Every Polars expression has a `*_fit` Rust entry point in `polars_statistics::expressions`:

- **Regression**: `ols_fit`, `ridge_fit`, `elastic_net_fit`, `wls_fit`, `rls_fit`, `bls_fit`, `quantile_fit`, `isotonic_fit`, `huber_fit`, `pls_fit`
- **GLMs**: `logistic_fit`, `logistic_regression_fit`, `poisson_fit`, `negative_binomial_fit`, `tweedie_fit`, `probit_fit`, `cloglog_fit`, `alm_fit`
- **Diagnostics**:
  - Pre-fit / multicollinearity: `condition_number_fit`, `vif_fit`, `generalized_vif_fit`, `high_vif_predictors_fit`, `check_binary_separation_fit`, `check_count_sparsity_fit`
  - Residual battery: `standardized_residuals_fit`, `studentized_residuals_fit`, `externally_studentized_residuals_fit`, `residual_outliers_fit`
  - GLM residuals: `logistic_*_residuals_fit`, `poisson_*_residuals_fit` (`pearson` / `deviance` / `working`)
  - Goodness-of-fit: `pearson_chi_squared_logistic_fit`, `pearson_chi_squared_poisson_fit`
  - Influence / leverage: `leverage_fit`, `cooks_distance_fit`, `dffits_fit`, `influential_cooks_fit`, `influential_dffits_fit`, `high_leverage_points_fit`
- **Summaries / predictions**: `ols_summary_fit`, `ols_predict_fit`, …; plus `quantile_summary_fit`, `quantile_predict_fit`, `isotonic_predict_fit`, `lm_dynamic_predict_fit`
- **Hypothesis tests**: `ttest_ind_fit`, `ttest_paired_fit`, `mann_whitney_fit`, `wilcoxon_fit`, `kruskal_wallis_fit`, `brunner_munzel_fit`, `brown_forsythe_fit`, `yuen_fit`, `shapiro_wilk_fit`, `dagostino_fit`
- **Correlation**: `pearson_fit`, `spearman_fit`, `kendall_fit`, `distance_cor_fit`, `partial_cor_fit`, `semi_partial_cor_fit`, `icc_fit`
- **Categorical**: `binom_test_fit`, `prop_test_one_fit`, `prop_test_two_fit`, `chisq_test_fit`, `fisher_exact_fit`, `mcnemar_test_fit`, `cohen_kappa_fit`, `cramers_v_fit`, …
- **Forecast comparison / TOST / modern**: see `expressions::forecast`, `expressions::tost`, `expressions::modern`.

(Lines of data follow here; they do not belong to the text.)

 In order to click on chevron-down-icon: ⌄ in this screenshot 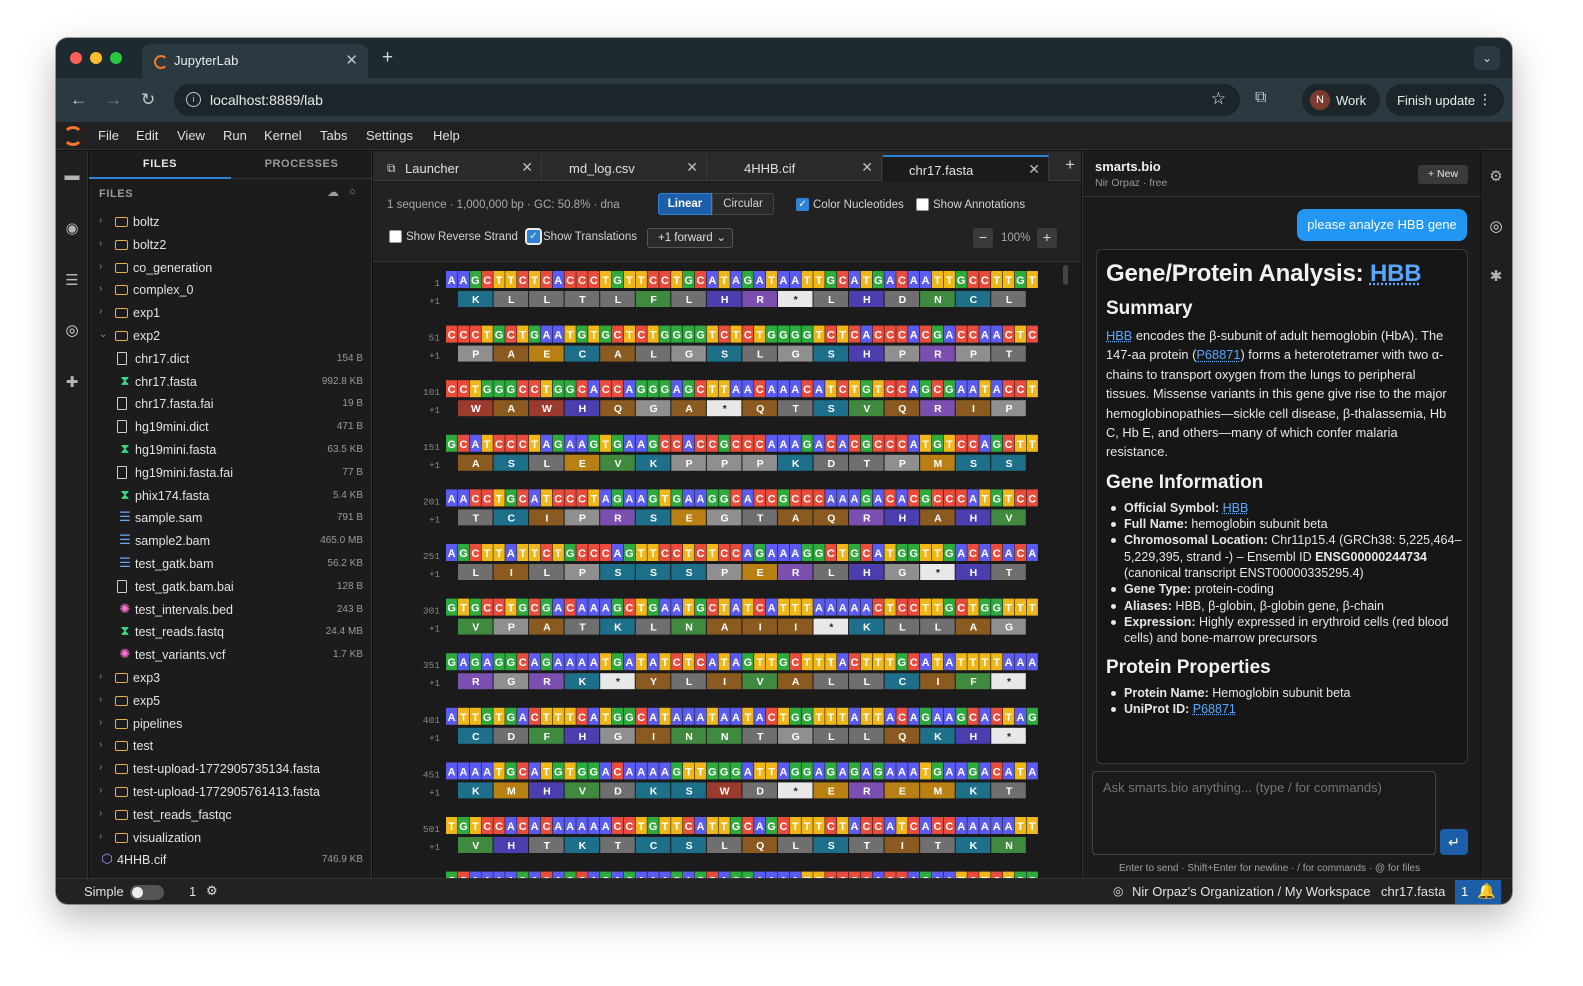, I will do `click(103, 334)`.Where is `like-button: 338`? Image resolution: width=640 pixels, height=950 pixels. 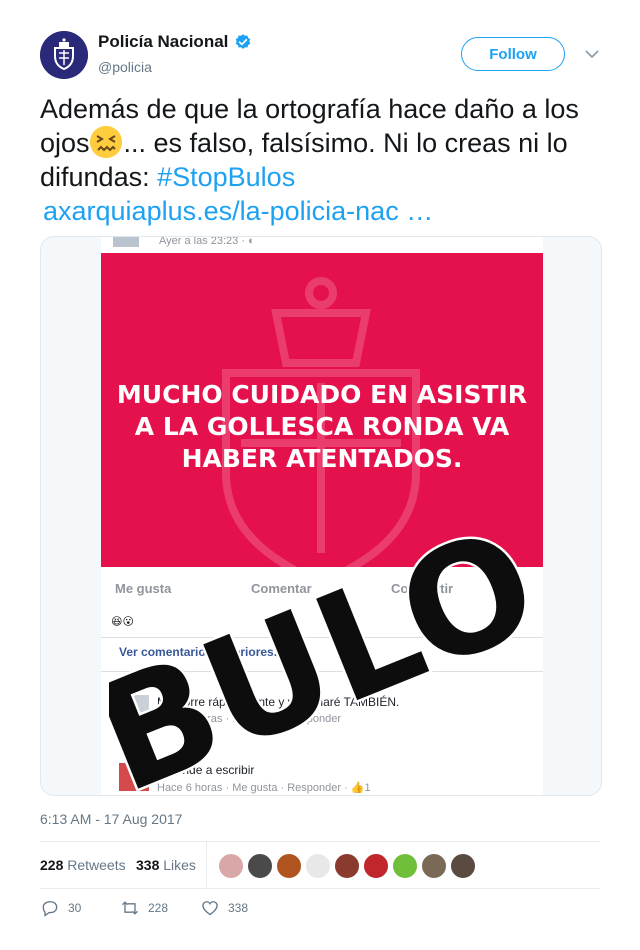 like-button: 338 is located at coordinates (224, 908). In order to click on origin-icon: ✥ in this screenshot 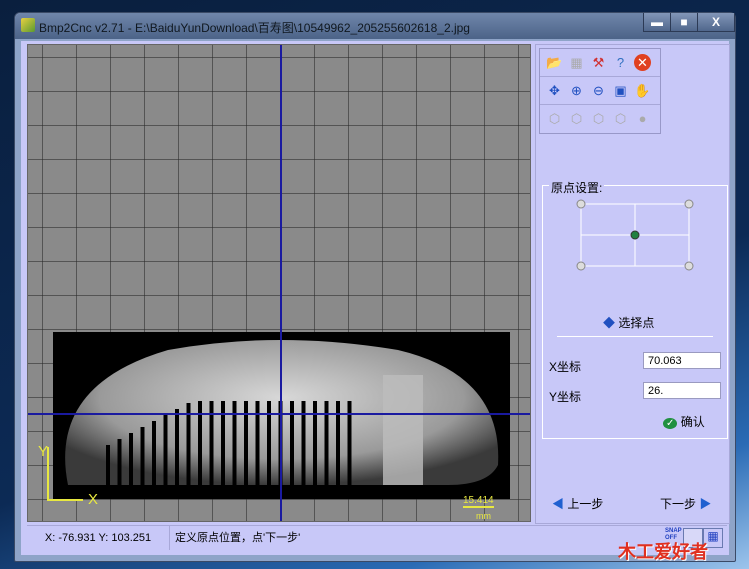, I will do `click(554, 90)`.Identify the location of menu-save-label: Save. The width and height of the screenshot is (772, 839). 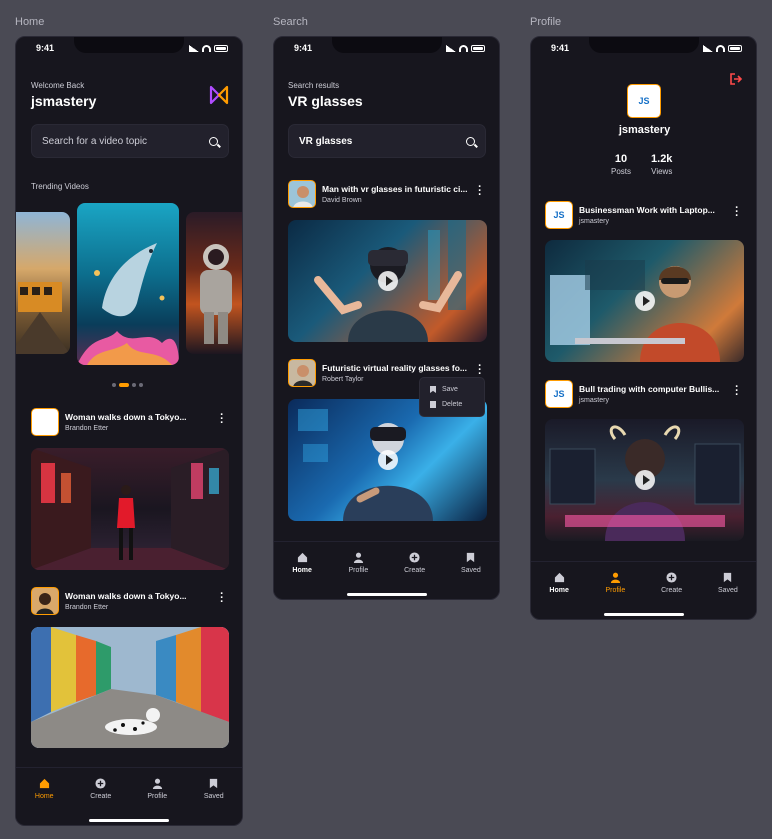
(450, 390).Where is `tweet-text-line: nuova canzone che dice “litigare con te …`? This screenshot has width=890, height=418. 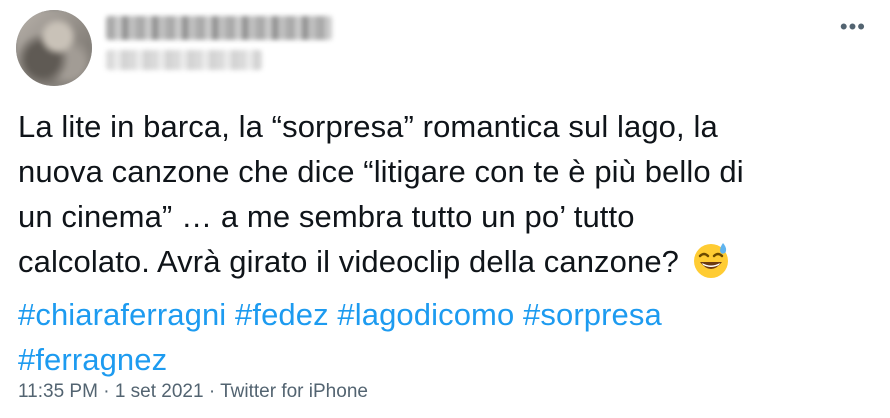 tweet-text-line: nuova canzone che dice “litigare con te … is located at coordinates (381, 172).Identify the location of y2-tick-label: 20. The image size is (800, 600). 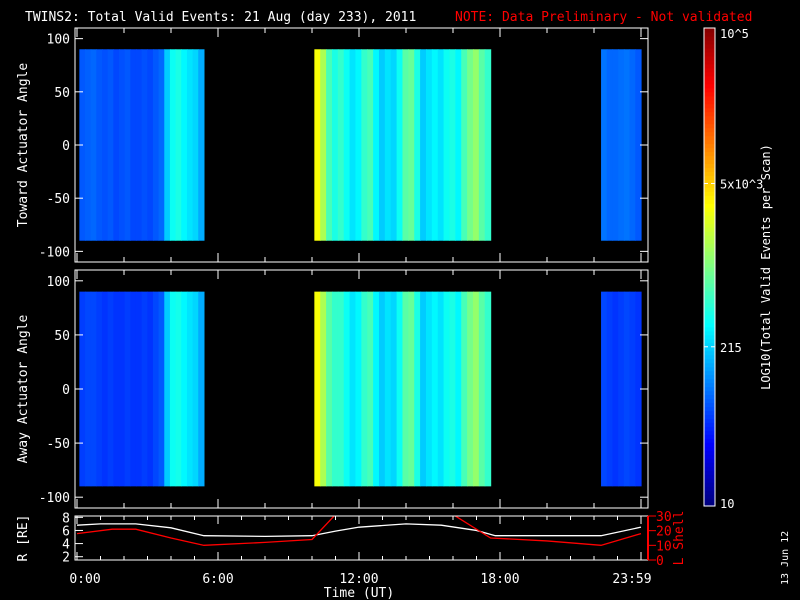
(664, 532).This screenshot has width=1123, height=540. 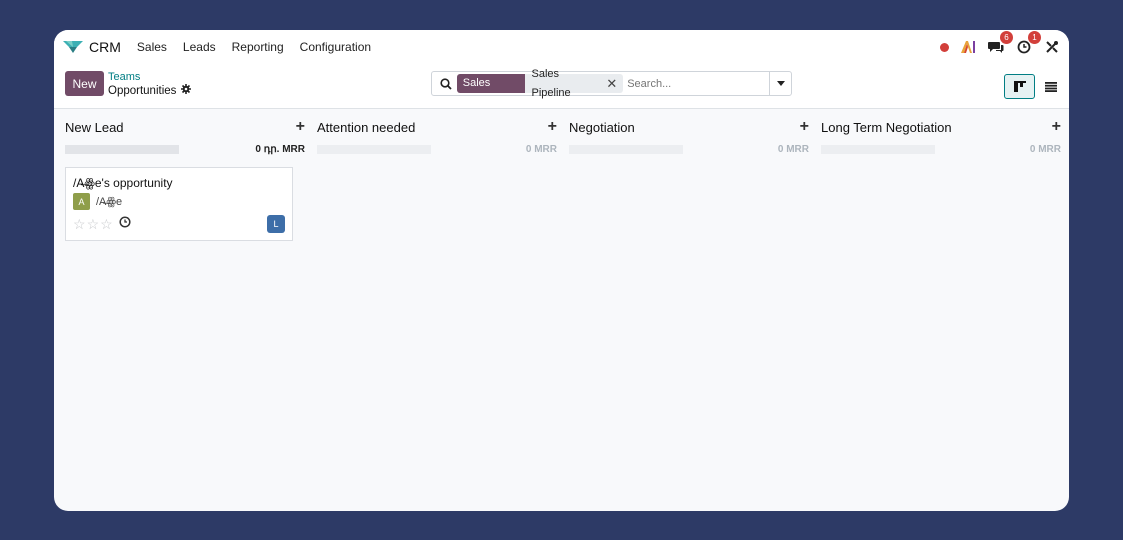 I want to click on caret-down-icon, so click(x=780, y=84). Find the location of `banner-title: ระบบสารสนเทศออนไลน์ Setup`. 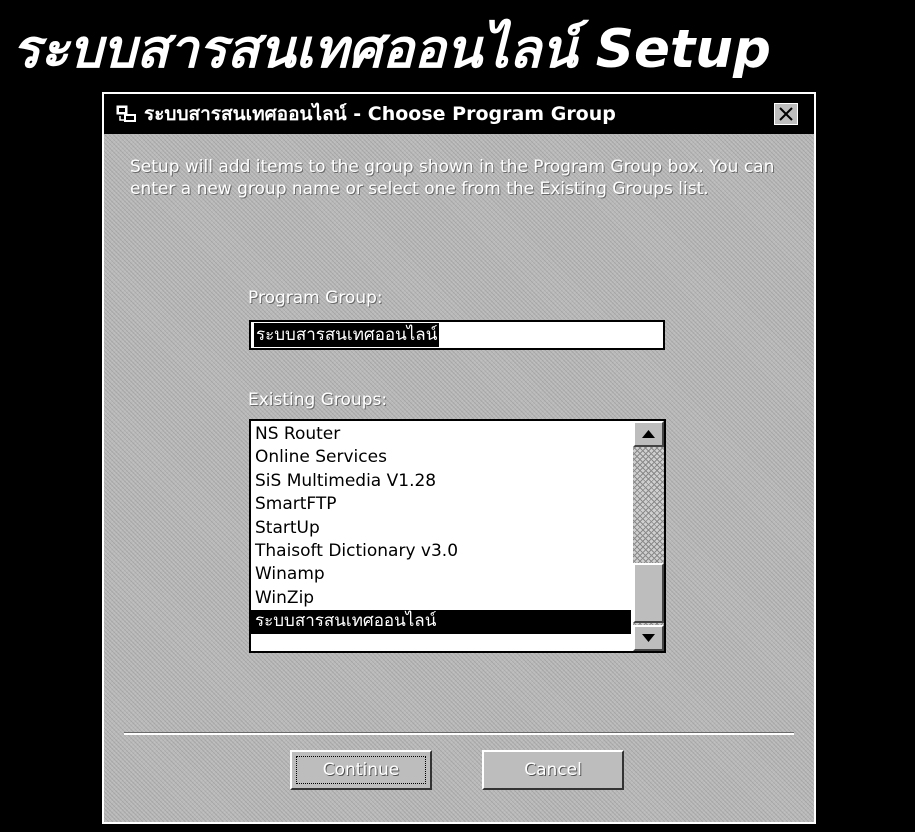

banner-title: ระบบสารสนเทศออนไลน์ Setup is located at coordinates (392, 50).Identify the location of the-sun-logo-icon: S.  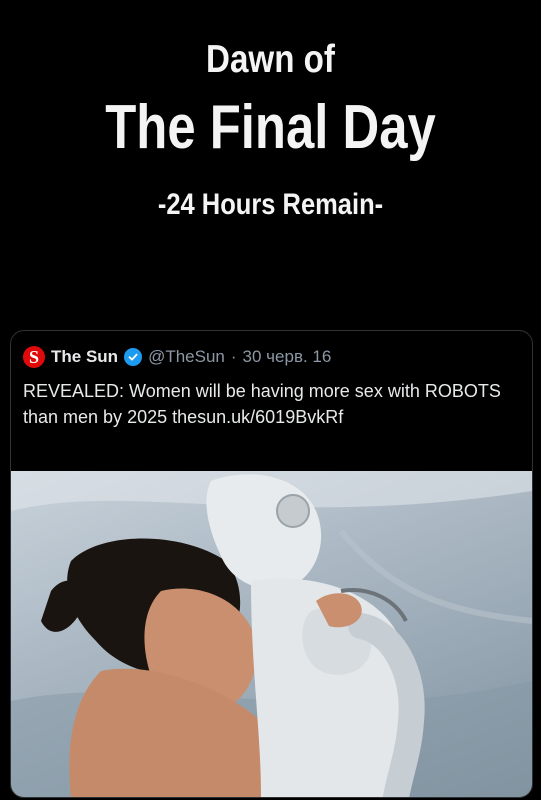
(34, 357).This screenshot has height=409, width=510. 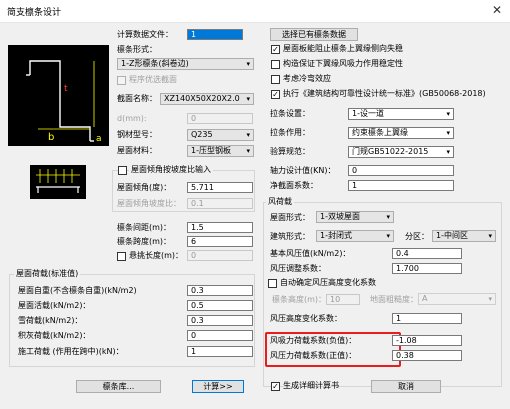 I want to click on building-form-label: 建筑形式：, so click(x=290, y=236).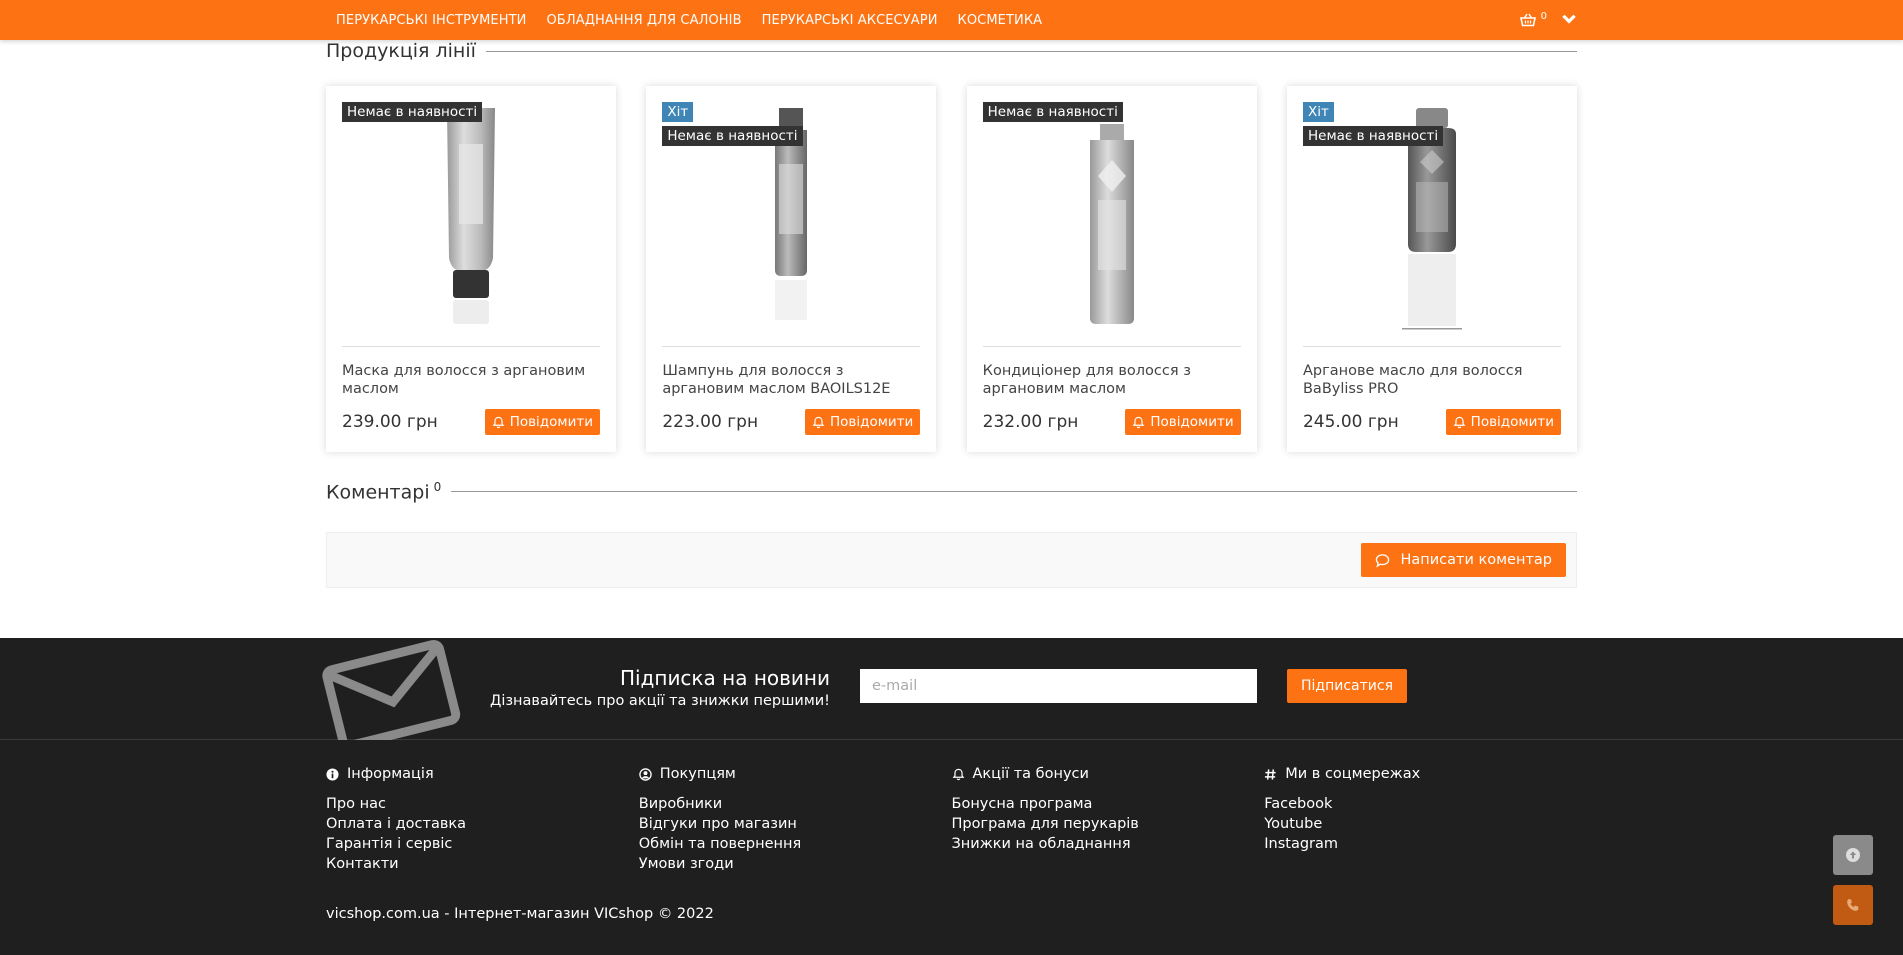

The input slice layout (which input is `y`, which are scalars, which are `x` columns) is documented above each function — same contract that the Polars plugin uses.

## Documentation

- **[API Reference](docs/api/README.md)** - Complete API documentation
  - [Statistical Tests](docs/api/tests/) - Parametric, non-parametric, TOST equivalence
  - [Regression Models](docs/api/regression/) - Linear, GLM, ALM, dynamic
  - [Model Classes](docs/api/classes/) - Python classes for direct access
  - [Output Structures](docs/api/outputs.md) - Return type definitions

For the legacy monolithic reference, see [docs/API_REFERENCE.md](docs/API_REFERENCE.md).

## Performance

Built on high-performance Rust libraries:
- **[faer](https://github.com/sarah-ek/faer-rs)**: Fast linear algebra with SIMD
- **Zero-copy**: Direct memory sharing between Python and Rust
- **Automatic parallelization**: For `group_by` operations

## Development

```bash
git clone https://github.com/DataZooDE/polars-statistics.git
cd polars-statistics
python -m venv .venv && source .venv/bin/activate
pip install maturin numpy polars pytest
maturin develop --release
pytest
```

## License

MIT License - see [LICENSE](LICENSE) for details.